Friday, July 31, 2009

A few of my favorite links, photos, and videos from the week on my Tumblr blog. Lots of happy fun and smart posts and articles.

When I was up in Cape Cod last weekend I stumbled across this strange little scene. Luckily I had my camera with me. So I threw together this cheery little image macro. (Click image for full-size image)

Happiness is hiding


Thoughtful and fascinating story about journalism, blogs, and the internet, by Michael Massing in The New York Review of Books.
This image of the Internet as parasite has some foundation. Without the vital news-gathering performed by established institutions, many Web sites would sputter and die. In their sweep and scorn, however, such statements seem as outdated as they are defensive. Over the past few months alone, a remarkable amount of original, exciting, and creative (if also chaotic and maddening) material has appeared on the Internet. The practice of journalism, far from being leeched by the Web, is being reinvented there, with a variety of fascinating experiments in the gathering, presentation, and delivery of news. And unless the editors and executives at our top papers begin to take note, they will hasten their own demise.


Jake Bronstein, the man behind Zoomdoggle, is engaged! This is probably the funnest and sweetest marriage proposals you'll ever see.
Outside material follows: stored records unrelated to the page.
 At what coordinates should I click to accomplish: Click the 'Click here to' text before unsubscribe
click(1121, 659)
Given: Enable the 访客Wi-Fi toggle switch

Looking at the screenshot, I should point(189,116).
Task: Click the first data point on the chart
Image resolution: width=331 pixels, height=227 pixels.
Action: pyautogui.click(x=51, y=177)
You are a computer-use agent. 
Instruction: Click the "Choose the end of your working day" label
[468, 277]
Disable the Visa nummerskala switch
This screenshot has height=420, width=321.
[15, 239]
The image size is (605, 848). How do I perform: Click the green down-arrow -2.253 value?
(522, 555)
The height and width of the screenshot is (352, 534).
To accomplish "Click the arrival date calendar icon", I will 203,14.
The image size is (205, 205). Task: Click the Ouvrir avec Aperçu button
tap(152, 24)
And on top of that they set the world record for the longest successful whisper chain.




Big Spaceship blog looks at Spymaster.
In late May, arcane tweets about buying weapons and assassinating people began showing up in my Twitter feed. I asked what was up and received an invite to join a spy ring and play Spymaster. Opinions are divided on how ‘social’ social networking is. This Twitter-based spy game presents an opportunity to look at why.


BBH Labs talks to Jeremy Ettinghausen about interactive storytelling.
Launched last month under their Puffin label, We Make Stories is the latest in a long line of digital publishing innovations masterminded by Jeremy Ettinghausen (@jeremyet), Penguin’s Digital Publisher. In short, we’re witnessing a radical re-shaping of an industry we believe we can learn a lot from. An industry which - aside from its sheer cultural importance in the first place - has been experimenting with new creative & organisational solutions for some time now.


One of my all-time favorite sketches, from the brilliant Mr. Show:

Best of Tumblr Fridays!

Friday, July 24, 2009

Collecting my favorite links, photos, and videos from the week on my Tumblr blog.

Incredible collection of classic graphic design, typography, and diagrams. This diagram shows how news used to work in the olden days.




Xiaochang Li, at MIT's Convergence Culture Consortium, breaks down the discussion around YouTube stars and sponsored content.
What this ultimately means for brands is that the best way to integrate your brand into communities online and launch campaigns that depend on social media participation is to offer yourself as a resource and let the participants decide how to make you valuable. It feels risky, but people build a more lasting relationship with your brand if you let them use your brand as a means to build relationships with one another, in their own voices, on their own terms. And at the end of the day, when you're talking about vloggers or fan producers or other people who are remixing, remaking, and creating in these new media spaces, consider what vlogger Alandistro points out: "You really can't go wrong asking creative people to be creative."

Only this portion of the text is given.